** Extracted text follows **

Migrants were stopped fewer times at the U.S. border with Mexico in July than in June, authorities said Monday, a second straight monthly decline.
Flows were still unusually high, particularly among nationalities less affected by Title 42, a pandemic-era rule that denies migrants legal rights to seek asylum on grounds of preventing spread of COVID-19. In theory, Title 42 applies to all nationalities but costs, diplomatic relations and others considerations usually dictate who is expelled under the public health authority.
U.S. authorities stopped migrants 199,976 times in July, down 3.8% from 207,933 in June and down 6.8% from 213,593% in July 2021, Customs and Border Protection said.
"While the encounter numbers remain high, this is a positive trend and the first two-month drop since October 2021,” said Commissioner Chris Magnus.
Authorities stopped Mexicans, Guatemalans, Hondurans and El Salvadorans less in July than in June. Mexico has agreed to take people from all those countries who are expelled under Title 42, a relatively easy task for Border Patrol agents due to Mexico's proximity.
People from countries more likely to be released in the U.S. on humanitarian parole or with notices to appear in immigration court were stopped more often. Border Patrol agents stopped Venezuelans 17,603 times in July, up 34% from June and nearly triple from July 2021.
Cubans were stopped 20,080 times by Border Patrol agents, up 25% from June and nearly six times from June 2021. Colombians were also stopped more often.
Del Rio, Texas, was again the busiest corridor for illegal crossings among the Border Patrol's nine sectors on the Mexico border, with agents stopping migrants 49,563 times in July. Texas' Rio Grande Valley, which had long been the busiest, was a distant second with 35,180 stops.

** End of Extracted text **
** Given entries follows **

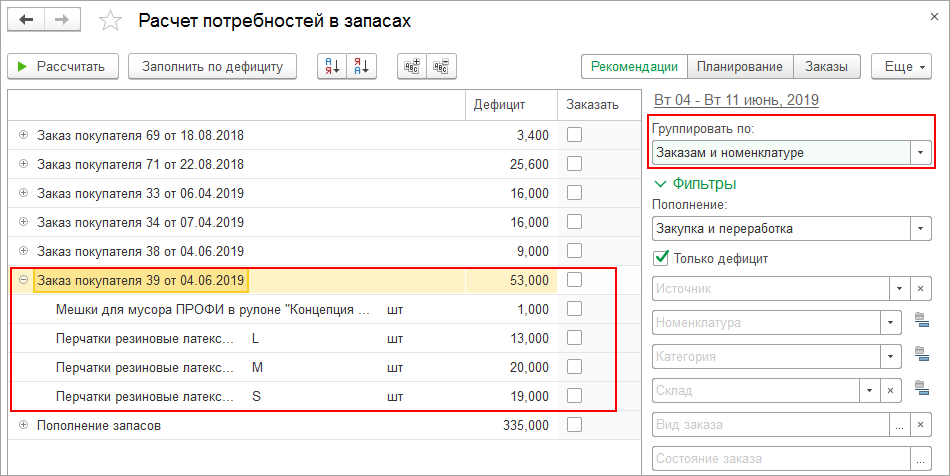Switch to the Планирование tab

pos(740,67)
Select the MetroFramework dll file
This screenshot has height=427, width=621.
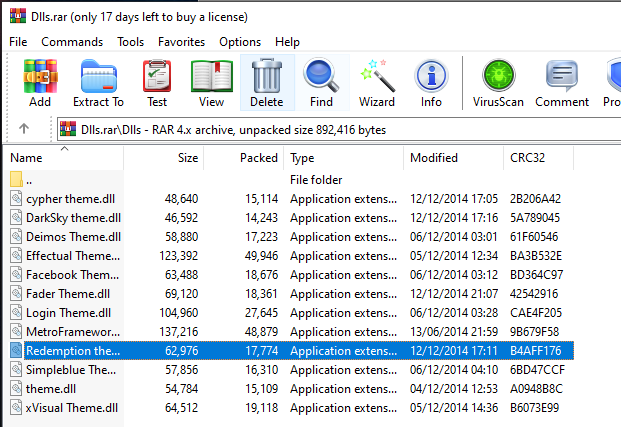(72, 331)
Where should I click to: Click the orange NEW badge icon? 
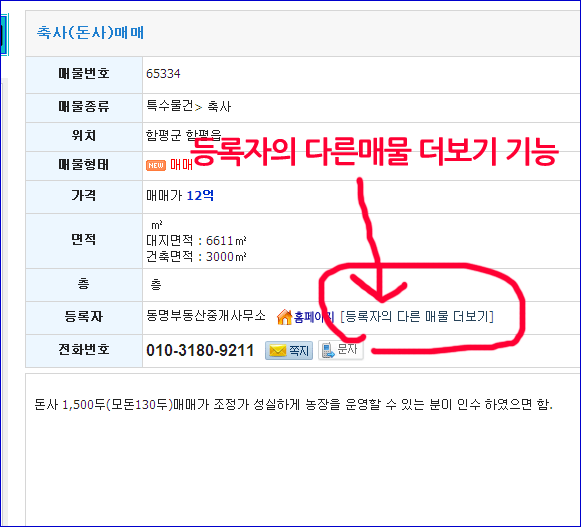click(156, 165)
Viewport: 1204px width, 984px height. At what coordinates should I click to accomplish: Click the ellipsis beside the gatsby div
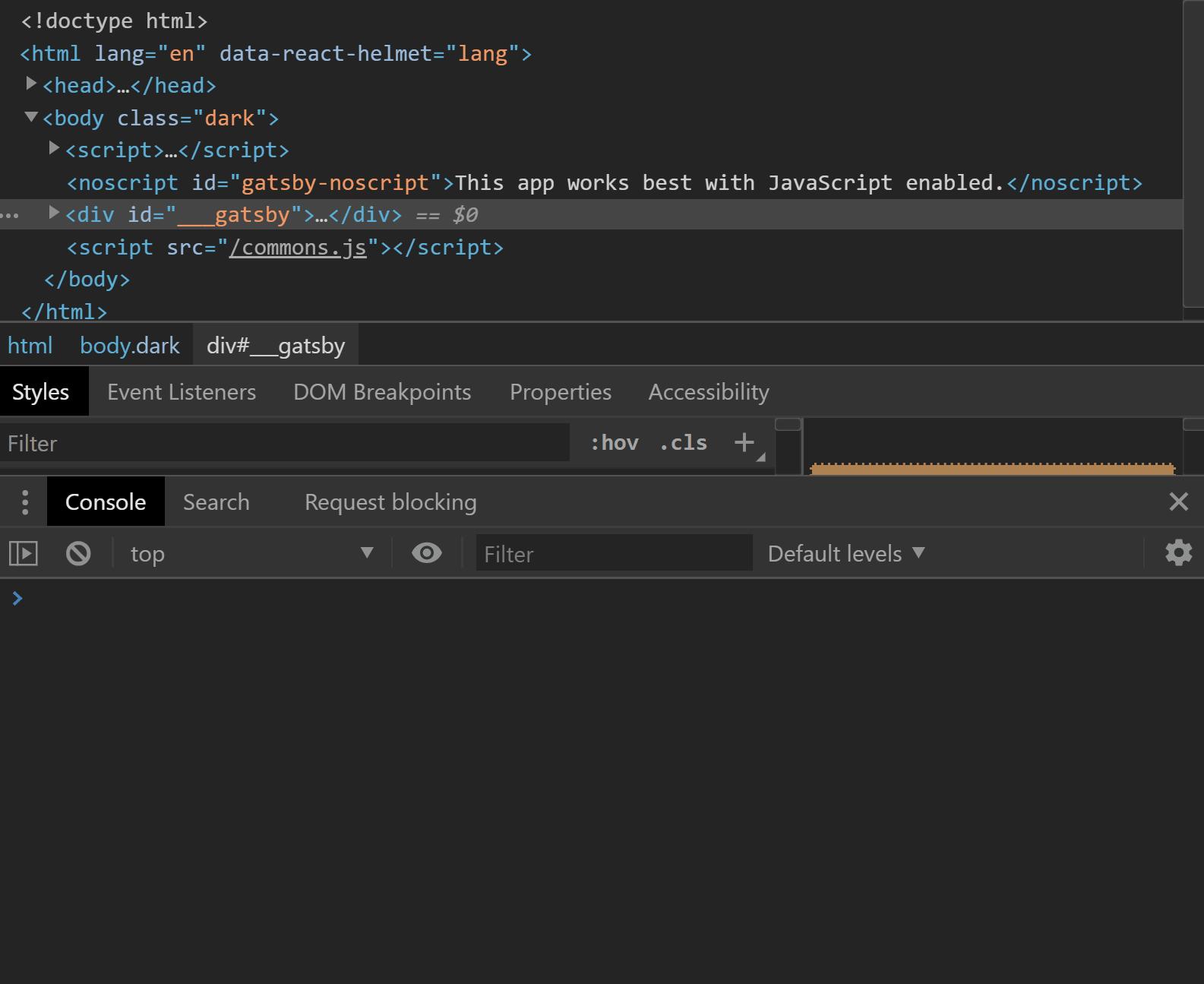click(x=10, y=216)
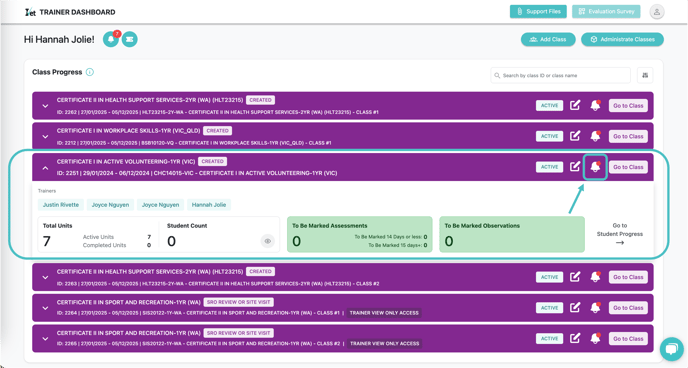
Task: Expand the Certificate II Health Support Services Class #1 row
Action: click(x=45, y=106)
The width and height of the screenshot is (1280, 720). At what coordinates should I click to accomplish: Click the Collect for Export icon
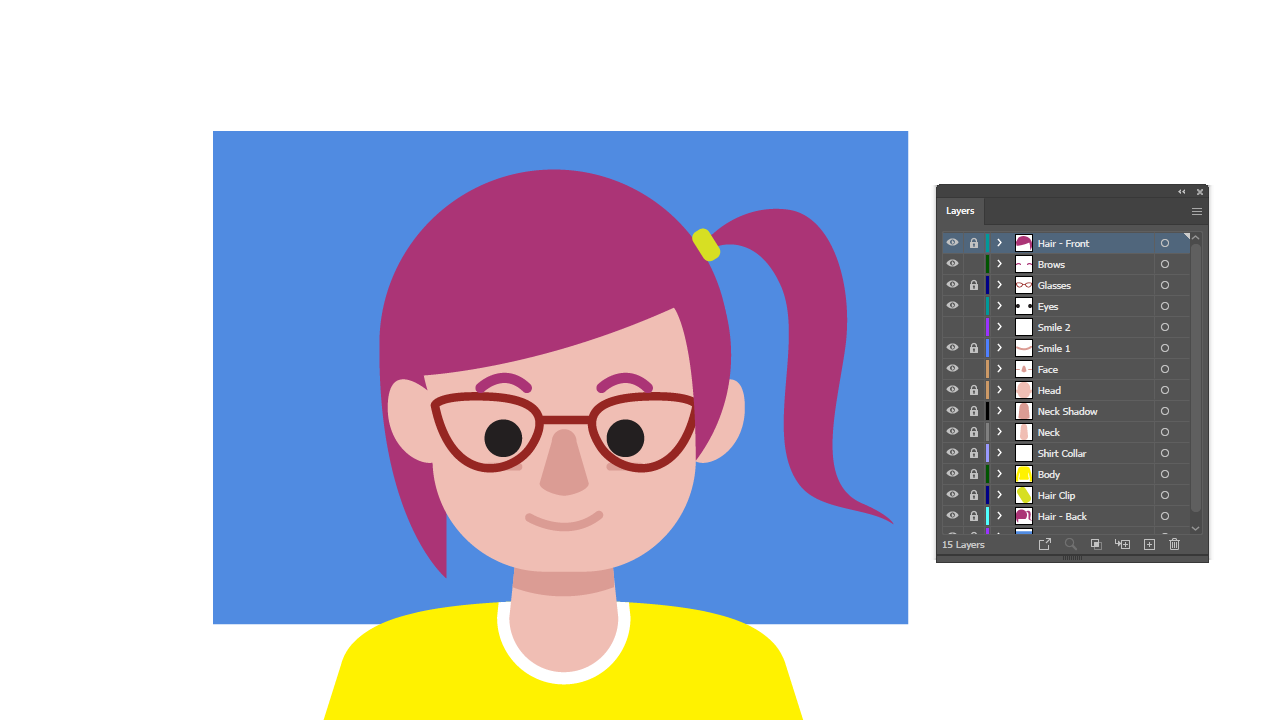point(1045,544)
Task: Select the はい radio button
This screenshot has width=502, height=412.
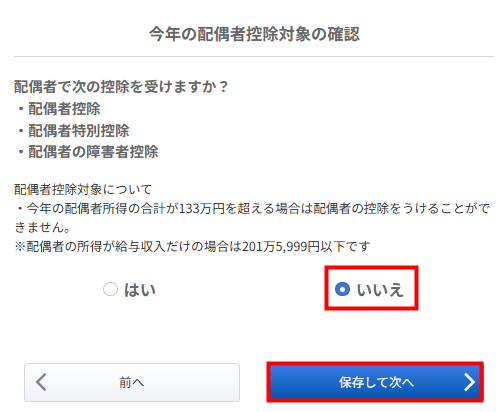Action: (x=110, y=289)
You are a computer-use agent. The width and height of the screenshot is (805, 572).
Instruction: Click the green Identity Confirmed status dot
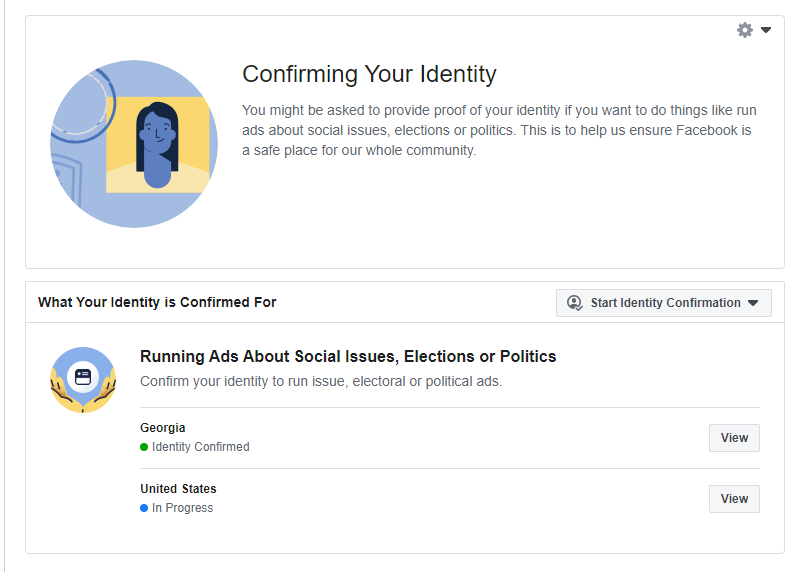coord(144,447)
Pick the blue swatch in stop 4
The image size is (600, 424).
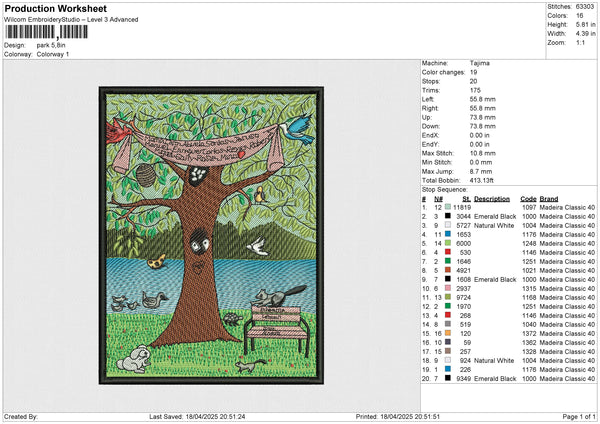pos(449,233)
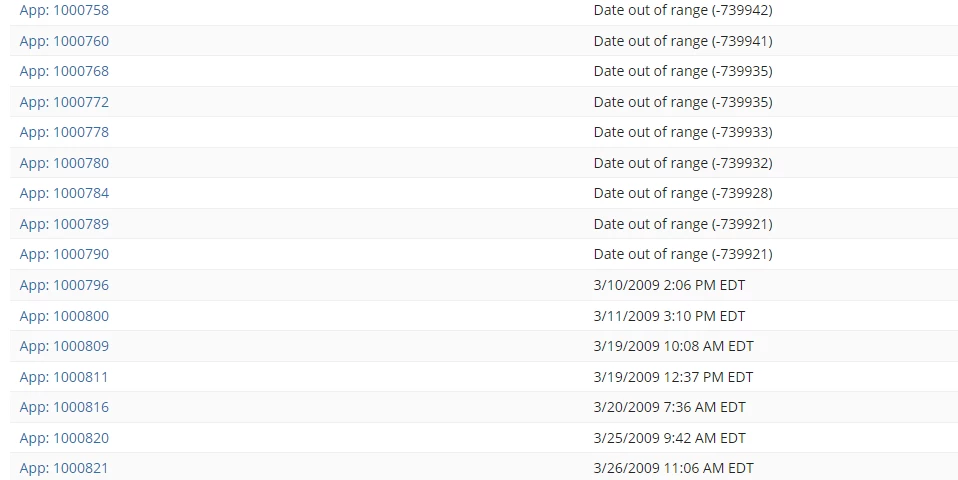Open the App: 1000816 link
The height and width of the screenshot is (480, 958).
pos(64,407)
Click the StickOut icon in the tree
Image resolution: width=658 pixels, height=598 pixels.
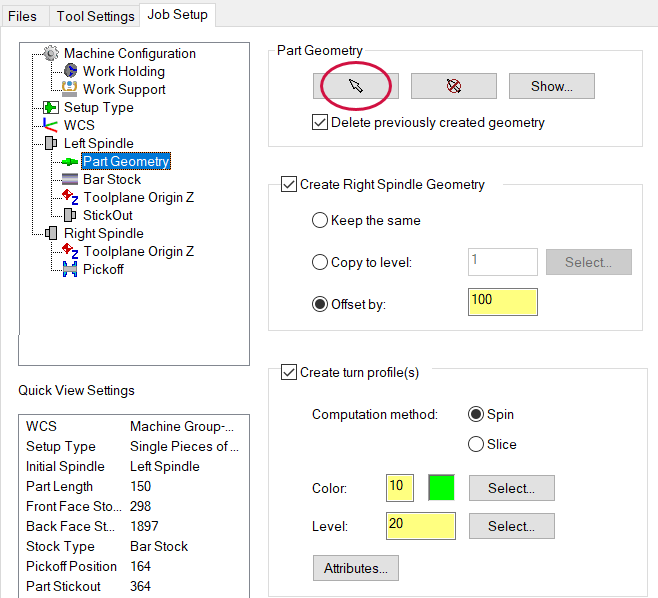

** End of Given entries **

» **Activity**
Please write out the report on border stops from "U.S. authorities stopped" up to and including "to Mexico's proximity.", word for word. The records come from a different source than the report on border stops.

» **Answer section**
U.S. authorities stopped migrants 199,976 times in July, down 3.8% from 207,933 in June and down 6.8% from 213,593% in July 2021, Customs and Border Protection said.
"While the encounter numbers remain high, this is a positive trend and the first two-month drop since October 2021,” said Commissioner Chris Magnus.
Authorities stopped Mexicans, Guatemalans, Hondurans and El Salvadorans less in July than in June. Mexico has agreed to take people from all those countries who are expelled under Title 42, a relatively easy task for Border Patrol agents due to Mexico's proximity.